Alors qu’on s’apprête à rendre les armes, Jackson parvient enfin à nous cueillir avec une séquence sans équivalent dans la précédente trilogie : l’affrontement titanesque entre des géants de pierre sous un orage diluvien qui met en danger les héros. La virtuosité de la mise en scène est alors indéniable, mais plus encore, une poésie noire se dégage de la scène. Est-ce l’apport de Guillermo Del Toro, qui a longtemps développé le projet avant que Jackson ne décide d’en reprendre les commandes ? On ne se hasardera pas là-dessus, d’autant plus que la fin du Hobbit parvient à conserver ce souffle qui jusqu’ici lui manquait cruellement. On y trouve à nouveau des longueurs, notamment au cours de la rencontre entre Gollum et Bilbo, dont le moins que l’on puisse dire est qu’elle ne cherche pas l’économie narrative ; mais on y voit aussi des séquences authentiquement spectaculaires, des monstres surprenants et des enjeux qui, à défaut d’être originaux, ont au moins le mérite d’une certaine clarté. Curieux, tout de même, d’avoir à attendre près de deux heures pour comprendre l’intérêt, autre que purement commercial, d’un tel projet ; curieux aussi de se dire qu’il faudra encore deux volets pour aboutir à une issue que l’on devine aisément.

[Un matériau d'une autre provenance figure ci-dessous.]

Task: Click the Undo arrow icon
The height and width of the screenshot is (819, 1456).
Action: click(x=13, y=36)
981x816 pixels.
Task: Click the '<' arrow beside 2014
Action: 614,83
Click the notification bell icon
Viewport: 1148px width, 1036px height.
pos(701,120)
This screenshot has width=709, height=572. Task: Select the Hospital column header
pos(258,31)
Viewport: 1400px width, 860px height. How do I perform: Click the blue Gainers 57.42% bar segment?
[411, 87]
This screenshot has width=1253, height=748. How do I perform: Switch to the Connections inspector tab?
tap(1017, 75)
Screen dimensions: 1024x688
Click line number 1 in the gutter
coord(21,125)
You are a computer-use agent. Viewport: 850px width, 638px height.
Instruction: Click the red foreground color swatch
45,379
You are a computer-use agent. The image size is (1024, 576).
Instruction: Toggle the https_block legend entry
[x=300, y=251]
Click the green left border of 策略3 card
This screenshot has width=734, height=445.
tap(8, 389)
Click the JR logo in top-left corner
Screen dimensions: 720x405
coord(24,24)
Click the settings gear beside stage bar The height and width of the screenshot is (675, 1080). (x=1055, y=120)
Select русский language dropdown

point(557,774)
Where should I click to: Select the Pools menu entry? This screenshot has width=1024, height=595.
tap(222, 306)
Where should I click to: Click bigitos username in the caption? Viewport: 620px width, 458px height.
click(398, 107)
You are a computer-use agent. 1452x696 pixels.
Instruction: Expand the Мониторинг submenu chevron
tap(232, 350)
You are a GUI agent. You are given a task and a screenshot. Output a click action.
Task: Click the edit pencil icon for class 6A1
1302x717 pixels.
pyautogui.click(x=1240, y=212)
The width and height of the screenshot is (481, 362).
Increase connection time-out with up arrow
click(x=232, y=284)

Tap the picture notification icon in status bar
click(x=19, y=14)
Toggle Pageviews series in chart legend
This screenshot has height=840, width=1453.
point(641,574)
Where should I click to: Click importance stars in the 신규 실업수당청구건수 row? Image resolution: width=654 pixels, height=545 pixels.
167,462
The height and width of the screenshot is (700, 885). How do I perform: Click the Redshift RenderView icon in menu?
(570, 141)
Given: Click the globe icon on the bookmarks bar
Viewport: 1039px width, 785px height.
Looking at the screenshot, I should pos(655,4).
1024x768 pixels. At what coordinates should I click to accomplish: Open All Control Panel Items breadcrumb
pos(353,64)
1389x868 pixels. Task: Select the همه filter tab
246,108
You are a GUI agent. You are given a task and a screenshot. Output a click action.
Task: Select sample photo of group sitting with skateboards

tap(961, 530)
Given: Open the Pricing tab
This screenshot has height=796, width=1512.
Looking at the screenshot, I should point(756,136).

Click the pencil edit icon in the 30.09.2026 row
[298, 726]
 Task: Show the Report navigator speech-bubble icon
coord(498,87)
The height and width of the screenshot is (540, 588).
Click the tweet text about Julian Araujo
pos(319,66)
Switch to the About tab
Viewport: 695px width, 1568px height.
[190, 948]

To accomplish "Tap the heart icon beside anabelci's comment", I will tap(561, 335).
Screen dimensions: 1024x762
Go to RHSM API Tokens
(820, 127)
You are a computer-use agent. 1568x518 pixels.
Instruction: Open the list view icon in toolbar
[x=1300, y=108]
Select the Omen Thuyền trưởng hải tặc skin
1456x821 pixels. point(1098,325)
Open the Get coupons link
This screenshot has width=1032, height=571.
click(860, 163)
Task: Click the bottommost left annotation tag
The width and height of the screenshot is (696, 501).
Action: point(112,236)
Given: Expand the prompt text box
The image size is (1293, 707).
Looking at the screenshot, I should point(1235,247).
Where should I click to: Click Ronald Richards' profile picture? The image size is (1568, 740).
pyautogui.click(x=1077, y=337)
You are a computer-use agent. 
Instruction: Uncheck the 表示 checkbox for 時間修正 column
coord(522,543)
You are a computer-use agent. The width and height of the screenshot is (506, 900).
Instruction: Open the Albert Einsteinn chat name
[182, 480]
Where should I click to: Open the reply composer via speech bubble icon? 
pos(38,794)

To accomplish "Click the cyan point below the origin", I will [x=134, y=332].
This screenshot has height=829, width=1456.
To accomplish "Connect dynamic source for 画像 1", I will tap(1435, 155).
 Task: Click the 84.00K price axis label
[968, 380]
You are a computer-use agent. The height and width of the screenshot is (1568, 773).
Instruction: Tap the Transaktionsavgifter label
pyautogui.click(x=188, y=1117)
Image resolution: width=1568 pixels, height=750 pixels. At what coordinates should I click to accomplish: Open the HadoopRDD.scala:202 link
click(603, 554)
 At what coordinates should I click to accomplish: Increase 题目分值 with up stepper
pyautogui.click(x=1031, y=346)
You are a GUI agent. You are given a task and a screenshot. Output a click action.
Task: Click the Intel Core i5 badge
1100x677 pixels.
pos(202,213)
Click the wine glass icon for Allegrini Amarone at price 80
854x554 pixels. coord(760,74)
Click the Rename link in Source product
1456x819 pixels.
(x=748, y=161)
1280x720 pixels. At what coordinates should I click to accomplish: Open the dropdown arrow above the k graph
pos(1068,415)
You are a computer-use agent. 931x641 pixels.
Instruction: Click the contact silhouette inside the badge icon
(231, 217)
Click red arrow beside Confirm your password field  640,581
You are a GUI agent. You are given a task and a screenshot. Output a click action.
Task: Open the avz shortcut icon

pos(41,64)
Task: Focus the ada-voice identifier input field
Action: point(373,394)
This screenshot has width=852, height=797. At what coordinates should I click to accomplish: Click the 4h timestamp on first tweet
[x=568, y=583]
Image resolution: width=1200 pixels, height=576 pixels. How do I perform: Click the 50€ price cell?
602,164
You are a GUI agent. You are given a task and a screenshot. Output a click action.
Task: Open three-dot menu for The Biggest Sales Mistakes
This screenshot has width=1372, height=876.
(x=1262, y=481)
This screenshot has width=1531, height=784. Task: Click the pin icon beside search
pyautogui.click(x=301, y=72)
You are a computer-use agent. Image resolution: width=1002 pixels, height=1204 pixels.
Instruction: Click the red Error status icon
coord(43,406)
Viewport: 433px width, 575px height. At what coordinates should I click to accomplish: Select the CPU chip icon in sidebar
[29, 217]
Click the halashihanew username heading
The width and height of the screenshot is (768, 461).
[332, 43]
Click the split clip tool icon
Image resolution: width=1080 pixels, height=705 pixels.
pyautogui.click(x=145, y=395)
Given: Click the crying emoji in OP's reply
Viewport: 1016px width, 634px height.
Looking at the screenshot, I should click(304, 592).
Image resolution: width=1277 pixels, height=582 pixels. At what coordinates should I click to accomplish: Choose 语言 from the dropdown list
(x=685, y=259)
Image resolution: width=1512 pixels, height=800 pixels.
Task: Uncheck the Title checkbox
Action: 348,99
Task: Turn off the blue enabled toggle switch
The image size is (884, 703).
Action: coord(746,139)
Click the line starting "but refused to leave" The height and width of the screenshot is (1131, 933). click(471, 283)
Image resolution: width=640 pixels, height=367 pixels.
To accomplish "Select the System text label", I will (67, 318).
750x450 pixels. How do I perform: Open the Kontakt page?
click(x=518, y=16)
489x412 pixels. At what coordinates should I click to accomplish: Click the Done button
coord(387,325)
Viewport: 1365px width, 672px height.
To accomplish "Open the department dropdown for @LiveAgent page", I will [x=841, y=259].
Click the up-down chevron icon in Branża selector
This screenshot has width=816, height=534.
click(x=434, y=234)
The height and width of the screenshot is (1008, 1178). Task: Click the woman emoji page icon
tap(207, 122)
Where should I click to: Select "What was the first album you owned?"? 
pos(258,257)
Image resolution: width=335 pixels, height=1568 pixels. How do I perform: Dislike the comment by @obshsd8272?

En cela, Le Hobbit peut se voir comme un voyage à rebours de son sous-titre, ne relevant pas de l’inattendu, mais au contraire de la satisfaction pure des fans qui désiraient revenir faire un tour en territoire connu, pour valider l’illustration littérale d’une prose qu’ils connaissent déjà par cœur. Jackson a donné à l’héroïc fantasy son premier film karaoké.